Frequently asked questions
- Do I need prior labeling experience to work as a PM on AI-training projects?
- Not always. Many projects value product skills—writing clear specifications, defining success metrics, and coordinating teams—more than prior annotation experience. That said, familiarity with annotation workflows or examples of past spec or guideline work will make you more competitive for PM-focused roles.
- Are these Product Management roles remote and flexible?
- Yes. AI-training projects on OpenTrain are commonly remote and accommodate flexible hours. Projects are typically scoped with milestones or deliverables so teams can work asynchronously, but specific scheduling expectations are set by each client during hiring.
- How is compensation typically structured for PM work in AI training?
- Compensation models vary by project: some are paid per project or milestone, others hourly or per task. OpenTrain connects you with project owners who define the payment terms; you can highlight your availability and preferred arrangement when applying.

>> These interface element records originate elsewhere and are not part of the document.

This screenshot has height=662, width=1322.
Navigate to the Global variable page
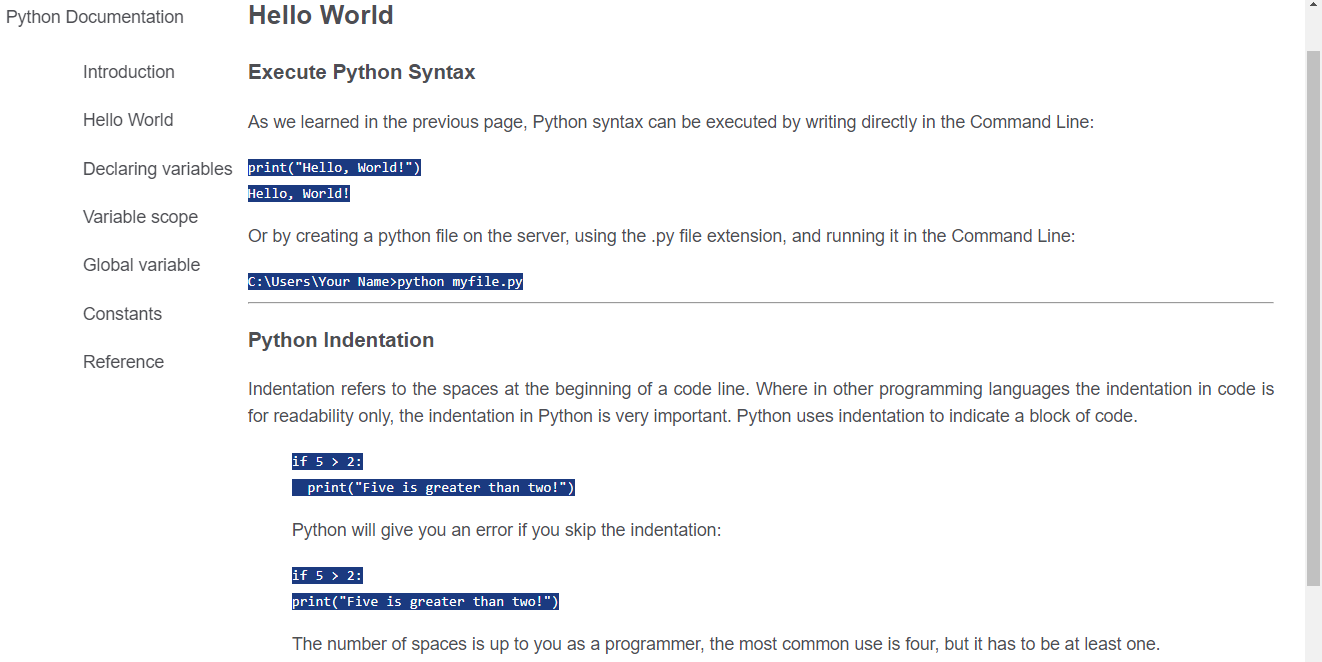[141, 265]
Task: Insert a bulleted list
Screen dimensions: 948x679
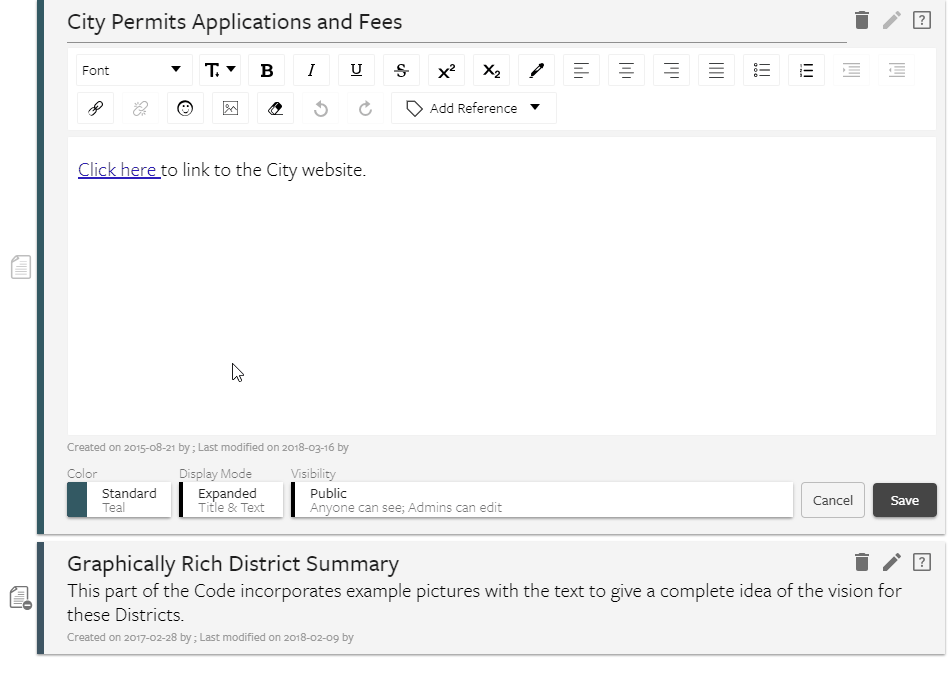Action: (761, 70)
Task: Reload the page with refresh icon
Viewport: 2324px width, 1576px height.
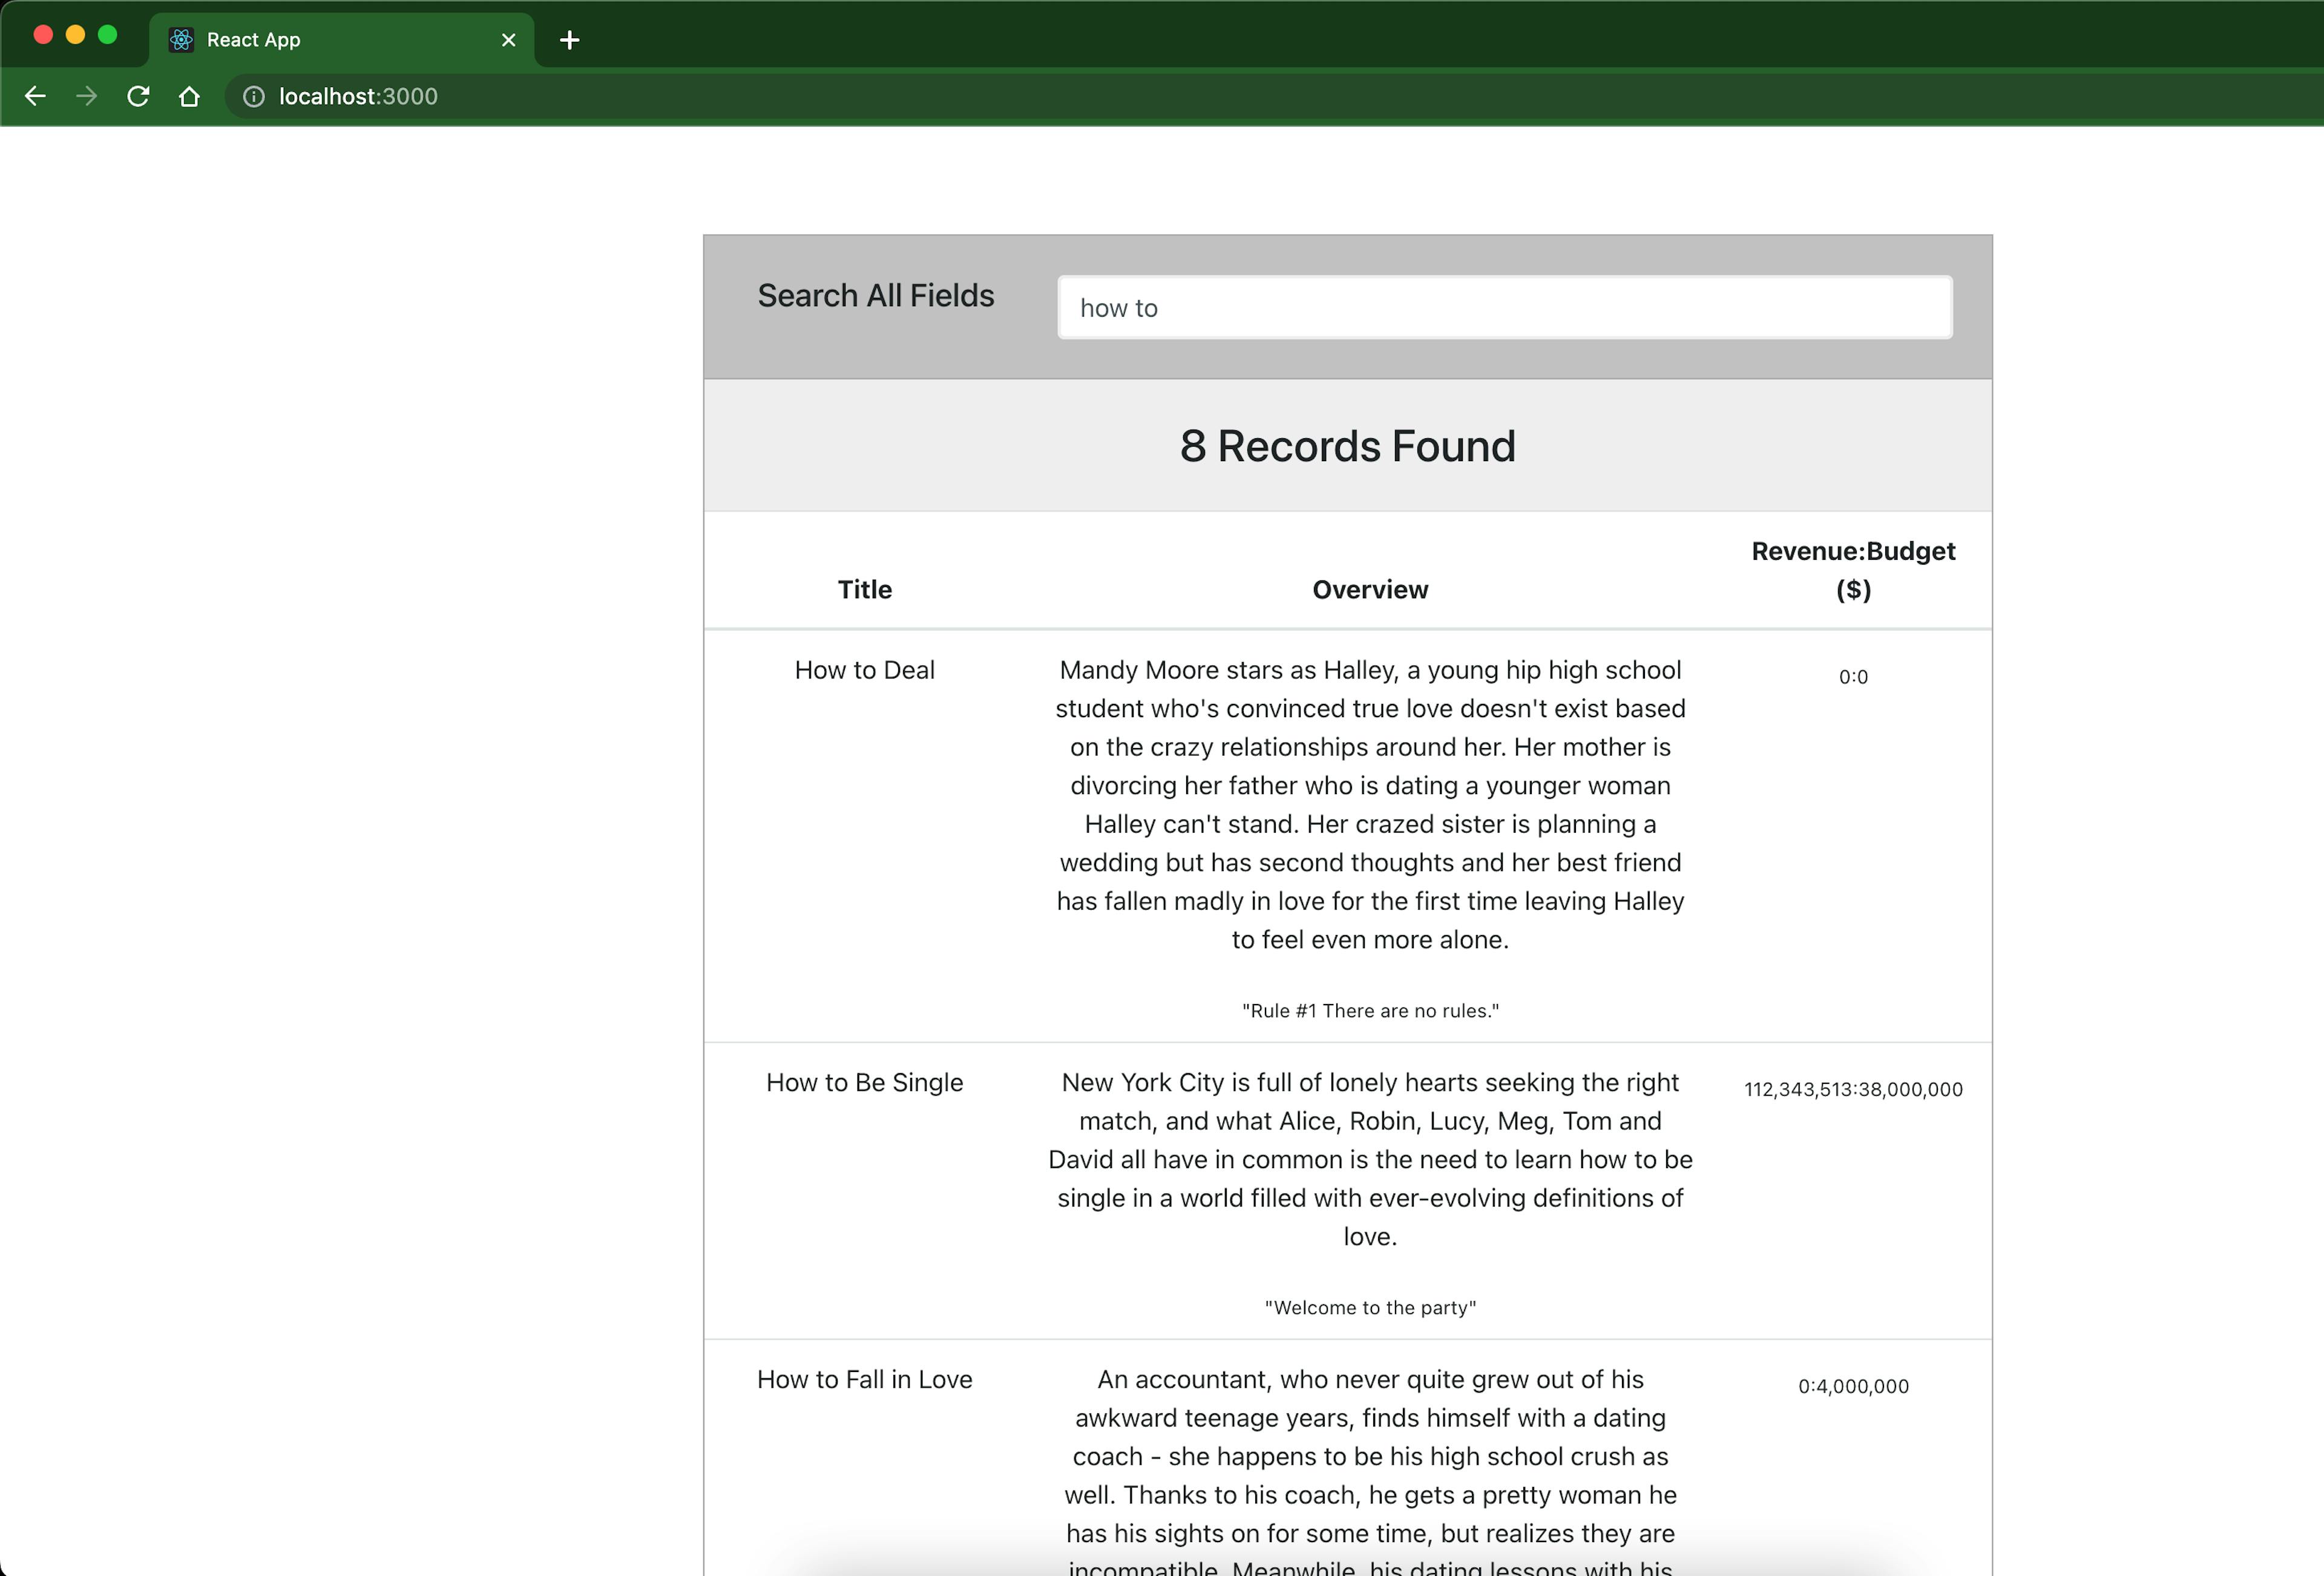Action: [138, 96]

- What tools or artifacts should I show on my OpenTrain profile?
- Share examples of annotation guidelines, specification documents, acceptance criteria, metric definitions, or any dataset scoping notes you've authored. If you have non-confidential examples, short case summaries that show the problem, your approach, and the outcome are especially useful.
- How quickly can I start contributing after getting hired?
- Onboarding length depends on the project. Expect a short orientation where you review existing guidelines, meet the team, and receive access to annotation or QA platforms. After that, PM contributors typically begin by proposing adjustments to instructions, defining evaluation sets, or setting prioritization for labeling tasks.